Nicht nur Dresden war Heimstätte etlicher Literaten, ebenso viele und bekannte Dichter haben sich zumindest zeitweilig in der Nähe der sächsischen Hauptstadt niedergelassen und dort fruchtbare Schaffensperioden verbracht. Richard Wagner arbeitete an „Lohengrin" in seiner Sommerwohnung auf einem Gut in Graupa, der Dramatiker Friedrich Wolf schrieb einige seiner Werke in Langebrück; Novalis, Dichter der Romantik, war Gast auf Schloss Siebeneichen, und Gerhart Hauptmann machte das Hohenhaus in Radebeul zum Schauplatz eines Lustspiels und einer Erzählung.

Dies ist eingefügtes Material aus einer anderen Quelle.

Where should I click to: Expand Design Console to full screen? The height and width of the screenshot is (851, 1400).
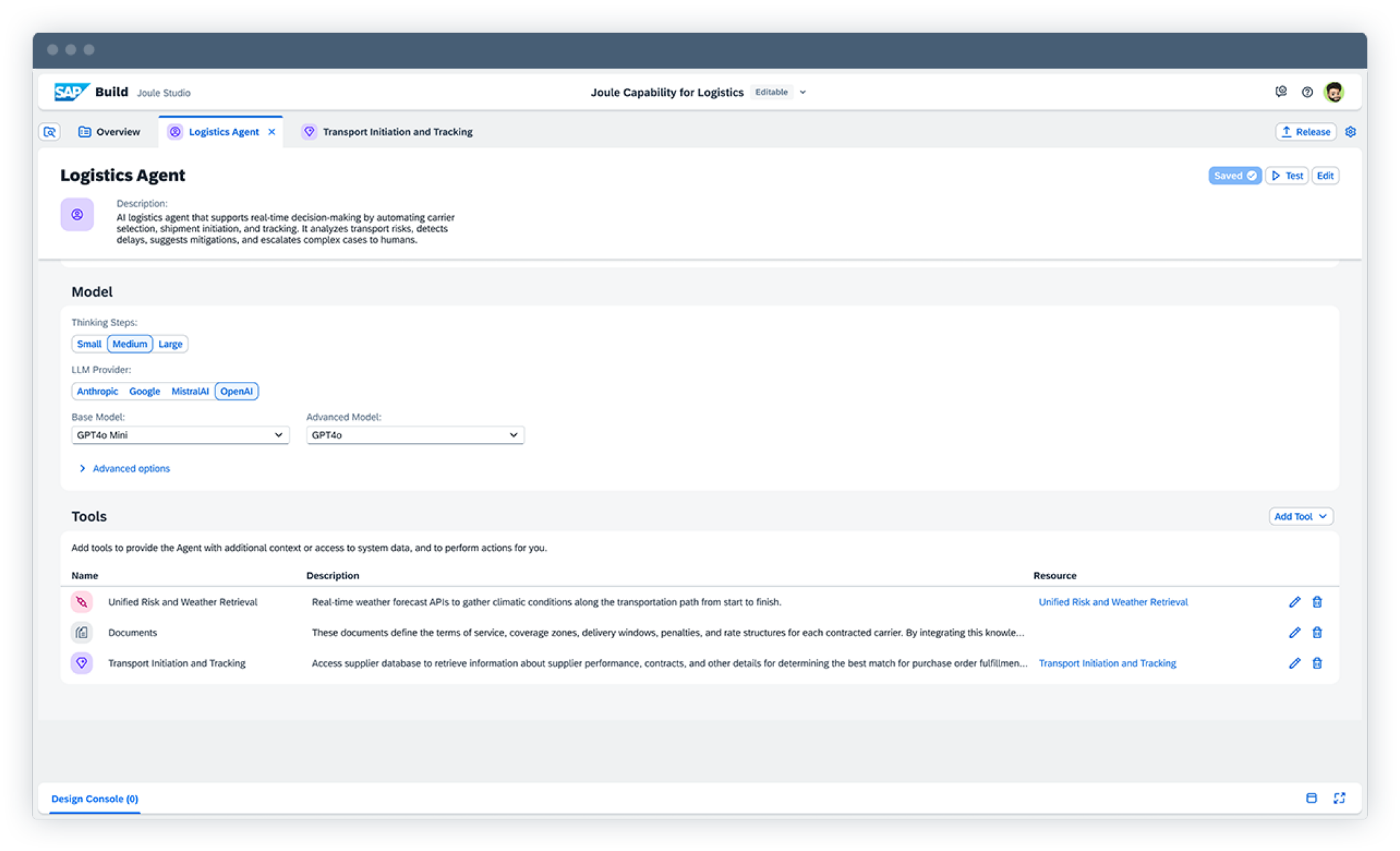[1339, 799]
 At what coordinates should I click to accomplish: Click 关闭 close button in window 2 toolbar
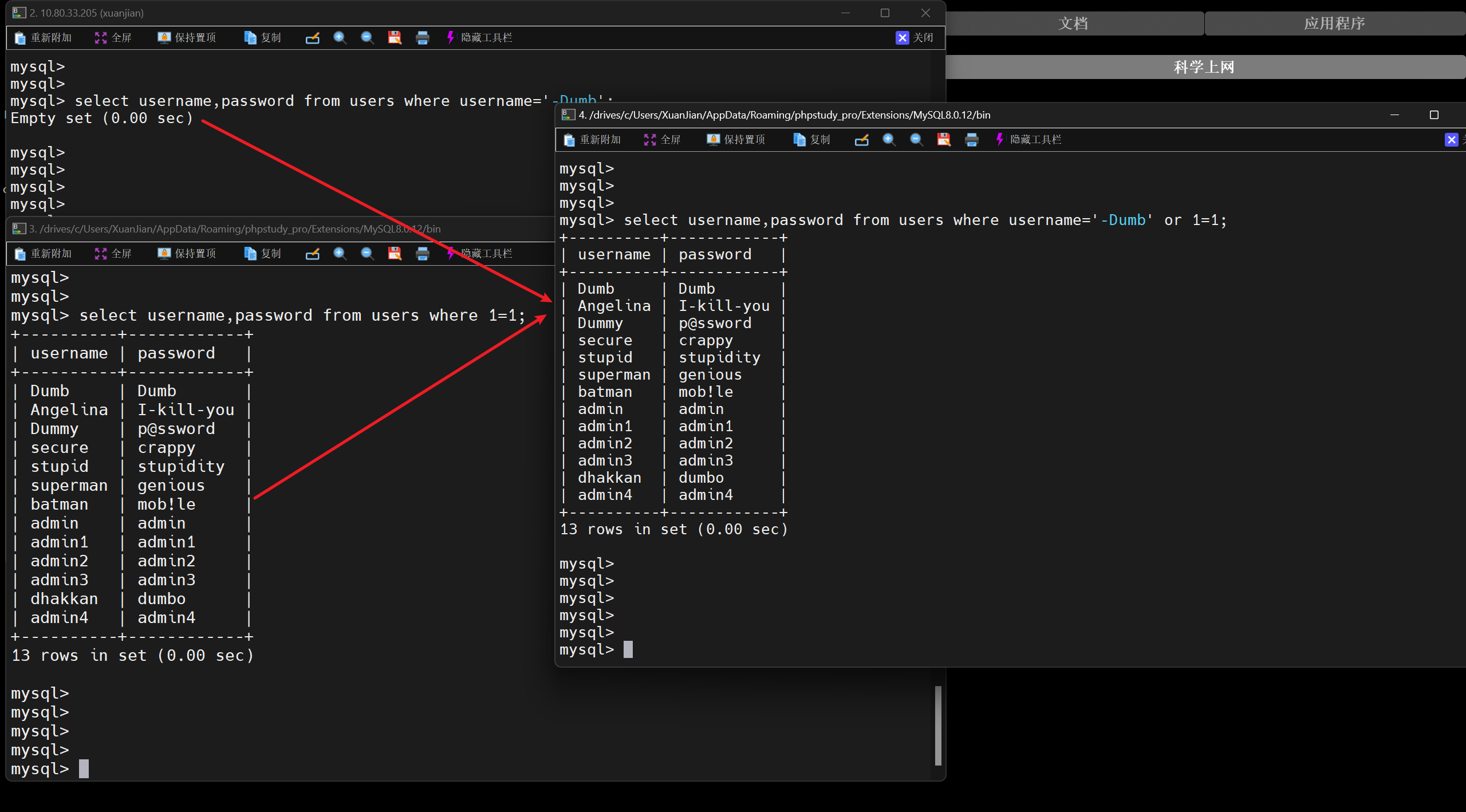[915, 38]
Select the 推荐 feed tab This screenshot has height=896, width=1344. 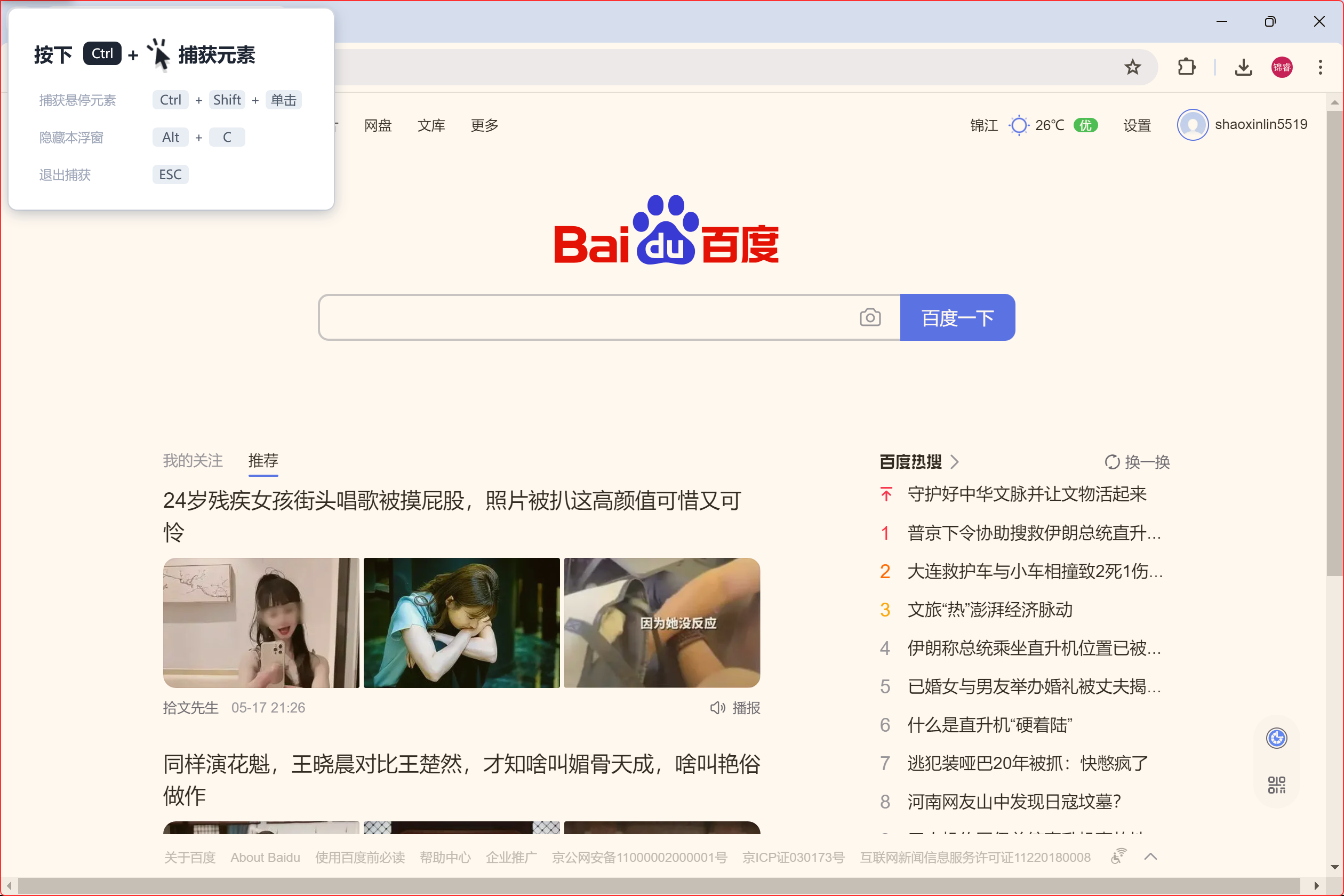[x=263, y=461]
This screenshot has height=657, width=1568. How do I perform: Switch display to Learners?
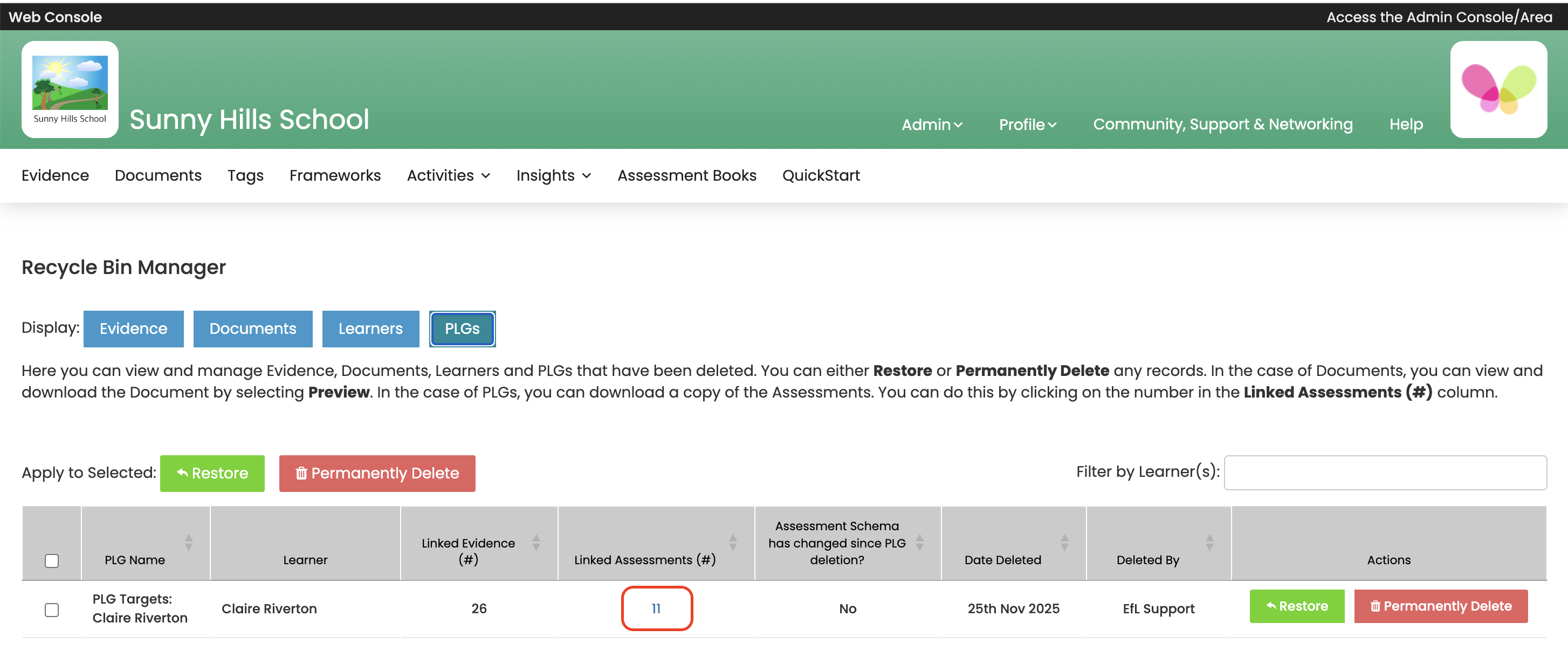point(370,328)
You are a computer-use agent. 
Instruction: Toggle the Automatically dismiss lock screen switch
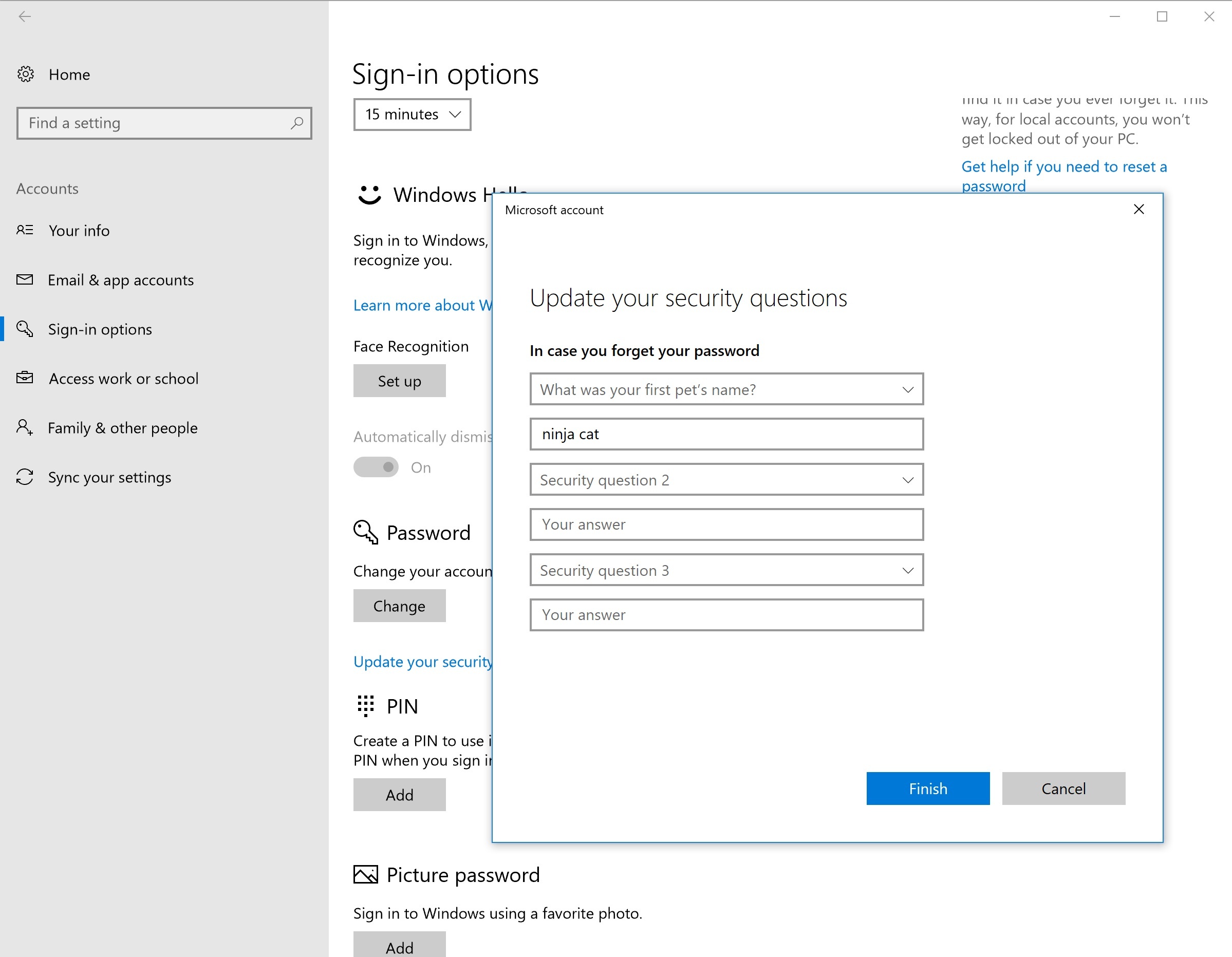pyautogui.click(x=376, y=467)
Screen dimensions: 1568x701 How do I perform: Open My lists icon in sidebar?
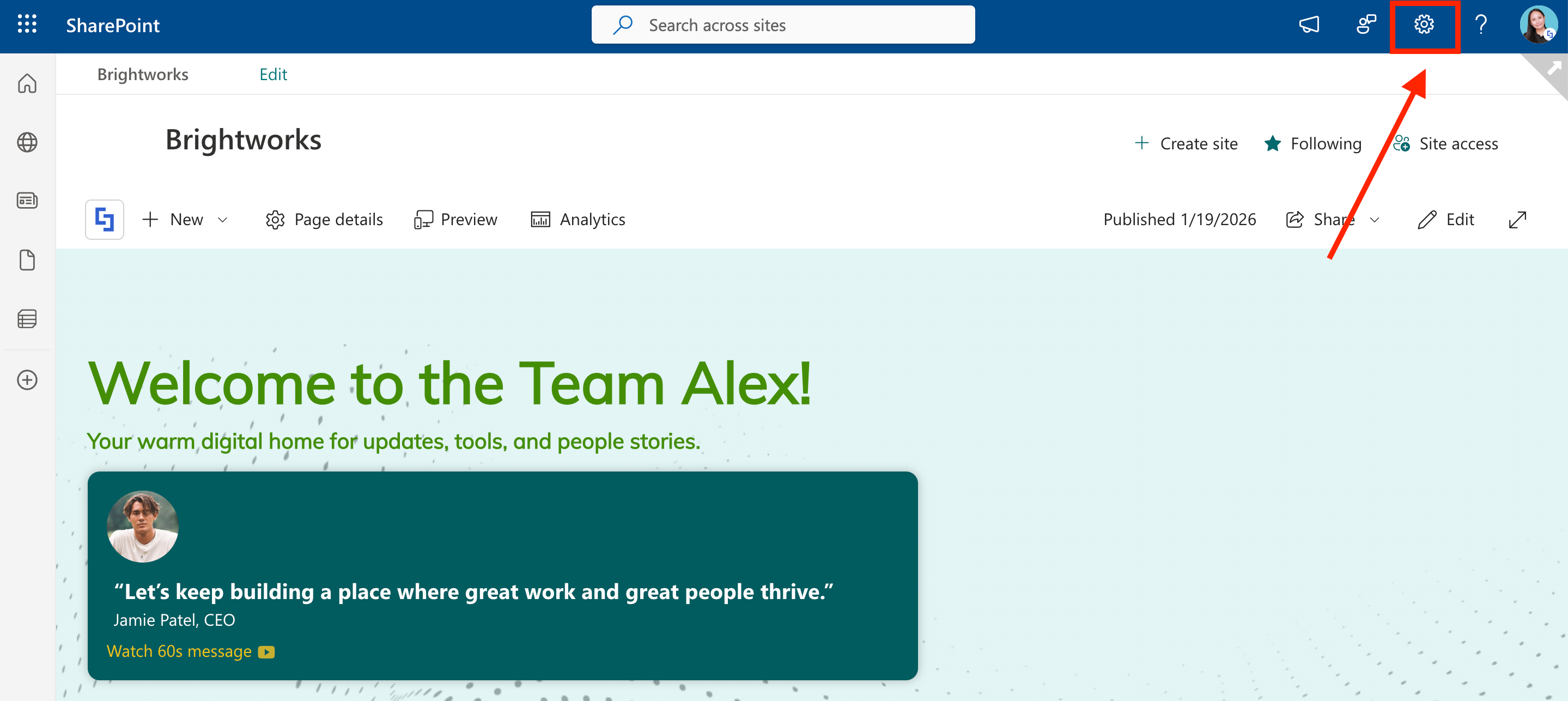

So unterschiedlich die Werke der genannten Dichter, so verschieden die Quartiere. Vorgestellt werden Schlösser, Villen, Rittergüter und Sommerhäuser, in denen Johann Joachim Winckelmann, Karl May, August Friedrich Ernst Langbein, Johann Gottlob von Quandt und andere wirkten: in Nöthnitz und Maxen, Graupa und Radeberg, Langebrück und Radebeul, in Dittersbach wie im Seifersdorfer Tal.
Eine Einladung zu einer Reise zu historischen Gebäuden in unvergleichlicher Landschaft, bei der Künstlerbiografien und Zeitgeschichte lebendig werden; dazu historische und aktuelle Fotografien.